━━━ Data in this exercise

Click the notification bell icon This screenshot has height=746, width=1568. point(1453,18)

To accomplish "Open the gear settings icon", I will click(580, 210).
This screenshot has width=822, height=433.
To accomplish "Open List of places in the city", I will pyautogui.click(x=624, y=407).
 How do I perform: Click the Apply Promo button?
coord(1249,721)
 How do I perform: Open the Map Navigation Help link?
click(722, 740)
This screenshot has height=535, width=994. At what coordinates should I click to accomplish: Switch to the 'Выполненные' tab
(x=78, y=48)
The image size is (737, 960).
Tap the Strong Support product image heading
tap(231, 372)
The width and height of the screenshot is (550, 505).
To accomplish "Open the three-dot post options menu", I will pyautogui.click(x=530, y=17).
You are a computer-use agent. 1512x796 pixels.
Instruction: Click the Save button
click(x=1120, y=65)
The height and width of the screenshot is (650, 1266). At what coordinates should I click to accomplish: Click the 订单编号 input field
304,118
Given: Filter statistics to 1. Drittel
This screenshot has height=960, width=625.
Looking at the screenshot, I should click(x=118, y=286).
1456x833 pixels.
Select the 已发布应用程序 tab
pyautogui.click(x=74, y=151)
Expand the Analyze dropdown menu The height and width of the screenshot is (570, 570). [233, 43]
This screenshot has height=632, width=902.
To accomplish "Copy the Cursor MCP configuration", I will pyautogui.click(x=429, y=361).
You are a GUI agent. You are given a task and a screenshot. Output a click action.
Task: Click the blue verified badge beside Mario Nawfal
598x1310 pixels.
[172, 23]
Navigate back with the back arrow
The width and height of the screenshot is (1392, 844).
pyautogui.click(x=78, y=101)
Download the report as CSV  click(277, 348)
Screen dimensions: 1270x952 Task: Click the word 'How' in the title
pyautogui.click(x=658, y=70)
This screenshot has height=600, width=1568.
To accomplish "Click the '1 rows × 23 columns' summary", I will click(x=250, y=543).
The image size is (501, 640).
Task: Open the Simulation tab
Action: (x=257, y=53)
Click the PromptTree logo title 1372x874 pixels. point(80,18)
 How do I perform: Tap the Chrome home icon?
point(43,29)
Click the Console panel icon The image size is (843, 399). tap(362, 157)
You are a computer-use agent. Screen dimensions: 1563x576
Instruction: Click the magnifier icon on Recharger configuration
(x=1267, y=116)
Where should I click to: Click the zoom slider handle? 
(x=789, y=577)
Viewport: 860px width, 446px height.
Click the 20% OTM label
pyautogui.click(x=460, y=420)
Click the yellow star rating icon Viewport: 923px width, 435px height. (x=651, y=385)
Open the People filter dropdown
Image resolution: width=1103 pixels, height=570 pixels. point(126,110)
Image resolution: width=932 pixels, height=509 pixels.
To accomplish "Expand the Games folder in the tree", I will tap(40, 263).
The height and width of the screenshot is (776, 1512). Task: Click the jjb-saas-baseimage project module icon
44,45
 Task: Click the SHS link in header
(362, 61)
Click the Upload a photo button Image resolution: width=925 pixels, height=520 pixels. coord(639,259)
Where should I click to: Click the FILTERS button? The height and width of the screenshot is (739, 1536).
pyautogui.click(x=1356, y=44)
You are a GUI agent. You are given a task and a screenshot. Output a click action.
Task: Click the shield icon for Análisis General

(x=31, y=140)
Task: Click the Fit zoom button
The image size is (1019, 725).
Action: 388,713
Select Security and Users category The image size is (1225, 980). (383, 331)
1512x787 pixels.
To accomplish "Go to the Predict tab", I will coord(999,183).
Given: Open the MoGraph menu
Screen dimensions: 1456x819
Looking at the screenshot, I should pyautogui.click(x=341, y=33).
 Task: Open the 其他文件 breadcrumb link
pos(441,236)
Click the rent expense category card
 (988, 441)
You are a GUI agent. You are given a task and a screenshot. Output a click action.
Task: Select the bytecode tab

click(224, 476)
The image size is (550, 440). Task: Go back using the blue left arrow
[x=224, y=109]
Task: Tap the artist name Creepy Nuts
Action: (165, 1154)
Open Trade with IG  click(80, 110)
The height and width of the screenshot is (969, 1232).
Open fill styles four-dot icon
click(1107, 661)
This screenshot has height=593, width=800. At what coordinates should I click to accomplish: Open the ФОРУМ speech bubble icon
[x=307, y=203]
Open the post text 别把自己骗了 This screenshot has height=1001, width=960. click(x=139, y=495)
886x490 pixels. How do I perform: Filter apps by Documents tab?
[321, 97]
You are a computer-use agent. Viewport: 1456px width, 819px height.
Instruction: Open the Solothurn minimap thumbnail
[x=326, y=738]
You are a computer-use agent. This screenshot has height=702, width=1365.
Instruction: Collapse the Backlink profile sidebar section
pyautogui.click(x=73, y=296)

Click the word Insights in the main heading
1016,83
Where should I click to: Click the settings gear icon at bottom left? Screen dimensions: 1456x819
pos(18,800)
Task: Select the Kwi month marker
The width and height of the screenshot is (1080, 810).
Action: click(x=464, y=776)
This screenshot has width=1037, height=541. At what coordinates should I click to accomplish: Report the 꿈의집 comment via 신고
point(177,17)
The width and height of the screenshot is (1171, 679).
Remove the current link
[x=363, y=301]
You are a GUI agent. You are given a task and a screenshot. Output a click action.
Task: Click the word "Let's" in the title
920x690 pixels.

━━━━━━

- **Objective**
Pull out every line of the items above that contains the string "pyautogui". Case counts.

- **Full answer**
To accomplish "Open List of places in the city", I will pyautogui.click(x=624, y=407).
To accomplish "Open the three-dot post options menu", I will pyautogui.click(x=530, y=17).
pyautogui.click(x=74, y=151)
To accomplish "Copy the Cursor MCP configuration", I will pyautogui.click(x=429, y=361).
pyautogui.click(x=78, y=101)
pyautogui.click(x=658, y=70)
pyautogui.click(x=460, y=420)
pyautogui.click(x=1356, y=44)
Looking at the screenshot, I should pyautogui.click(x=341, y=33).
pyautogui.click(x=73, y=296)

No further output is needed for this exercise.